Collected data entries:
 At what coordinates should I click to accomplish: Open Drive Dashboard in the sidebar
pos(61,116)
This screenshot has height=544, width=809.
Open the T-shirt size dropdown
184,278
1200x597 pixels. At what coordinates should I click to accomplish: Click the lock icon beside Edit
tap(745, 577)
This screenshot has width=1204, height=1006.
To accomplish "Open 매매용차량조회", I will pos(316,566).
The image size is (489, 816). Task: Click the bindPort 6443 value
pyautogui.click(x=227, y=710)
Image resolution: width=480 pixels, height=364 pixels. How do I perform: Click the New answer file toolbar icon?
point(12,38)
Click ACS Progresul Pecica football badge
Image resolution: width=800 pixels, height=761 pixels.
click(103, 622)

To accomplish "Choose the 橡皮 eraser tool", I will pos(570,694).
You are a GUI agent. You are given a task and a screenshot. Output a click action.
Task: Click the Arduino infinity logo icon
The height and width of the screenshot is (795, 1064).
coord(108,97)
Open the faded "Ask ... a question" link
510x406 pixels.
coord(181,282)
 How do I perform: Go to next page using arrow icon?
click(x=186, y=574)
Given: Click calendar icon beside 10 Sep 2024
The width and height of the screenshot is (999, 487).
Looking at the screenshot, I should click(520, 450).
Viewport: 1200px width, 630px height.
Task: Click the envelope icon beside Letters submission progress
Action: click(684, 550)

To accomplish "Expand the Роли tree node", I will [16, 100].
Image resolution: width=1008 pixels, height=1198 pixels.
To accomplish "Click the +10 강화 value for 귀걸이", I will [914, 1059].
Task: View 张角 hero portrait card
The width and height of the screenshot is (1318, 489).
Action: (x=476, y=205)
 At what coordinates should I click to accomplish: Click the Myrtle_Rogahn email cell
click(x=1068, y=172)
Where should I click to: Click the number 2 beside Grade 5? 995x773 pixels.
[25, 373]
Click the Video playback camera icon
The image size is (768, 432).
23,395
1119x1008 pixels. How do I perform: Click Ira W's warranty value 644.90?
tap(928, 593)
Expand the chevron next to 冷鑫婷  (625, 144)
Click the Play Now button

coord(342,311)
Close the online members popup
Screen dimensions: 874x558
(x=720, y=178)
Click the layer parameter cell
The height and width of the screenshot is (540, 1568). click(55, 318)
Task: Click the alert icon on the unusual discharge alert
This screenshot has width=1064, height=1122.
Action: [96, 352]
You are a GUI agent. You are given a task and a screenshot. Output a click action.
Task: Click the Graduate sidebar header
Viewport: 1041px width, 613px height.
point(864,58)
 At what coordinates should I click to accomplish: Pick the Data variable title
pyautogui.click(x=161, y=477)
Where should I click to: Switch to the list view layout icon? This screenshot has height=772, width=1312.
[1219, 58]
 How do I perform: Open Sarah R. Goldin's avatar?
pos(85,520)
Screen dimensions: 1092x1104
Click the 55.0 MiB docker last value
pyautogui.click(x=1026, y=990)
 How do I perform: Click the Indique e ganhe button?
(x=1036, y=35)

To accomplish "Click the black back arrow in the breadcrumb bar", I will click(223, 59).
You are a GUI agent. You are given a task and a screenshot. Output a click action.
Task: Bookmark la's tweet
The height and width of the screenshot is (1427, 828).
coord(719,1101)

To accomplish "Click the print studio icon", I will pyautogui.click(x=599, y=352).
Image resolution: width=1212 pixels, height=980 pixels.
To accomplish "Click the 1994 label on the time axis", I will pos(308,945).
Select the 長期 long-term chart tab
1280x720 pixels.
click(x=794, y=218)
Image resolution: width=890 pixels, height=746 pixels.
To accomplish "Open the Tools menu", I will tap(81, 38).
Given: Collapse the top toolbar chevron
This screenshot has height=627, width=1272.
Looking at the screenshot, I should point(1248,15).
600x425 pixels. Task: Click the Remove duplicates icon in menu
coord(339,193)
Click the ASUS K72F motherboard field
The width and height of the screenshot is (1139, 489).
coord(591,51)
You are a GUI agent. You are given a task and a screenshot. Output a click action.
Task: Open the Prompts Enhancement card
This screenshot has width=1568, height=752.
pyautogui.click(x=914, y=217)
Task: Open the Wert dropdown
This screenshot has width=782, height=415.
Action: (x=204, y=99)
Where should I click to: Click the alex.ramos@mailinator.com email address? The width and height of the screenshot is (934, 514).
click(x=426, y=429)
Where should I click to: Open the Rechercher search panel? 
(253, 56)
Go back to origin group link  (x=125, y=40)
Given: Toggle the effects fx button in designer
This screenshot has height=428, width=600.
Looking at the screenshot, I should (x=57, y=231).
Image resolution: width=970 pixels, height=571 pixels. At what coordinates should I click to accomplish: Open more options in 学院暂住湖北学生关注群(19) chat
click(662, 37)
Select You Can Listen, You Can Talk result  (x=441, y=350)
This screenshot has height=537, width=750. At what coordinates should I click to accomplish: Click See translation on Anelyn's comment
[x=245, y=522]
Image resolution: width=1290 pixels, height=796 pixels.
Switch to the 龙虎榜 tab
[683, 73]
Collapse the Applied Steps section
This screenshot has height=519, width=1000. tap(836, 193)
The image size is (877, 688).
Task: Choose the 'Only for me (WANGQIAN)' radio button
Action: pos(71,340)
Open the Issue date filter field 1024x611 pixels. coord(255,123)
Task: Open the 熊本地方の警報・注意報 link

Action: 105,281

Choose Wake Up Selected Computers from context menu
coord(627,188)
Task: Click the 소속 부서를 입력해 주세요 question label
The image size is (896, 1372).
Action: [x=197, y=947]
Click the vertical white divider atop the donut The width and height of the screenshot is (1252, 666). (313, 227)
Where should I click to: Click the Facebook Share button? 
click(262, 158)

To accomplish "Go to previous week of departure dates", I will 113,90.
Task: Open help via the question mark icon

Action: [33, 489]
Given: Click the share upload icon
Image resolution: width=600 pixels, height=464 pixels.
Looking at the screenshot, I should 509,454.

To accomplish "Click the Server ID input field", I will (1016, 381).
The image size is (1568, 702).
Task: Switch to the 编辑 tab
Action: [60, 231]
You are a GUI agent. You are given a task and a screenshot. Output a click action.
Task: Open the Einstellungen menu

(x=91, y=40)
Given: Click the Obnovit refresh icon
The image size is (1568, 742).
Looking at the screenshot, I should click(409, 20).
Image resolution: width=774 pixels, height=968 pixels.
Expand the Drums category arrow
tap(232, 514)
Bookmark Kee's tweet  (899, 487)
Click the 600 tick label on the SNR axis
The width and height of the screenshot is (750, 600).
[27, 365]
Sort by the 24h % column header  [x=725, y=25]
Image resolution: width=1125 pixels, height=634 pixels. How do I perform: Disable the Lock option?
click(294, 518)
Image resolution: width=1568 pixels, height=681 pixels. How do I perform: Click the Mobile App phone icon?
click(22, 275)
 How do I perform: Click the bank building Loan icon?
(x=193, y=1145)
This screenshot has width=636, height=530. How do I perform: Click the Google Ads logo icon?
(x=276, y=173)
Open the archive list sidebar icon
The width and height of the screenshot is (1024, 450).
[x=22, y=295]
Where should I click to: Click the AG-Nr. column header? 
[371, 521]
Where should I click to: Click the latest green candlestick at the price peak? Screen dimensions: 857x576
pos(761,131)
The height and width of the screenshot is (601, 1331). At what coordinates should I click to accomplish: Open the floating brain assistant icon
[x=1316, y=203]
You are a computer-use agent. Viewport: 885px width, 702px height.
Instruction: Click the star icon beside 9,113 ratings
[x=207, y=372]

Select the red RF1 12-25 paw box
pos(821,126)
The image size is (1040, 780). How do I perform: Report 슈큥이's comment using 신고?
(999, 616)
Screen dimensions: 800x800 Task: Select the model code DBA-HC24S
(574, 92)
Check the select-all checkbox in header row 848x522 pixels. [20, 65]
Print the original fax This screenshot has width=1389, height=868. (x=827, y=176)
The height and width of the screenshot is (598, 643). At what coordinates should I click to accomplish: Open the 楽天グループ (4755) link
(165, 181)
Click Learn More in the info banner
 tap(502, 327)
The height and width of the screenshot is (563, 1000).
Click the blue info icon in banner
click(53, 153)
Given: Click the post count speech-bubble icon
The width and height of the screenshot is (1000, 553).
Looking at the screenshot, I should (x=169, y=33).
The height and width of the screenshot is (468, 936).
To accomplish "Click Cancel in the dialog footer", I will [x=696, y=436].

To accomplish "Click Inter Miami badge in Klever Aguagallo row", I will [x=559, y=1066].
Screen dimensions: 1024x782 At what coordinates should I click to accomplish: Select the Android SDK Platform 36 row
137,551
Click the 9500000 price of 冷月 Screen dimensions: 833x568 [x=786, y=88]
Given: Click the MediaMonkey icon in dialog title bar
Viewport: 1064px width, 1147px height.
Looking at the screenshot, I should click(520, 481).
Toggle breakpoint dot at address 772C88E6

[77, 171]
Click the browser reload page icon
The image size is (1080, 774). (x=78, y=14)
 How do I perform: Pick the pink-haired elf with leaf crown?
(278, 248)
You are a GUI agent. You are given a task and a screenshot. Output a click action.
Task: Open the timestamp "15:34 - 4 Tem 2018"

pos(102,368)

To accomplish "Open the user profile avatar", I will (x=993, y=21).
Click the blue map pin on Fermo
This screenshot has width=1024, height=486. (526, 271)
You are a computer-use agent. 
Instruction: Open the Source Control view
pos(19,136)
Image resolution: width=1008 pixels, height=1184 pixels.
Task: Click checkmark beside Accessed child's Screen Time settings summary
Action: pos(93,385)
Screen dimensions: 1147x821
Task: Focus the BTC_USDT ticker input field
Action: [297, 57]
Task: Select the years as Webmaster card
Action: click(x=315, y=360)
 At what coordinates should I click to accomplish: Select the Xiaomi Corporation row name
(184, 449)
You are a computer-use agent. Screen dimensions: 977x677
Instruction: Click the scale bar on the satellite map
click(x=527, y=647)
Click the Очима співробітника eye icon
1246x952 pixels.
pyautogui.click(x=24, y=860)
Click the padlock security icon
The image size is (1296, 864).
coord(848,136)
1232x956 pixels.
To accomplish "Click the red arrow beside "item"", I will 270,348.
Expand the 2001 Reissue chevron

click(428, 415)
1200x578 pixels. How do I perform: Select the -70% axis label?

AIM OF THE TASK: Filter the lines above so that only those with the string "dialog" remain, then copy them.

SOLUTION TO THIS EXERCISE:
To accomplish "Click Cancel in the dialog footer", I will [x=696, y=436].
Given: Click the MediaMonkey icon in dialog title bar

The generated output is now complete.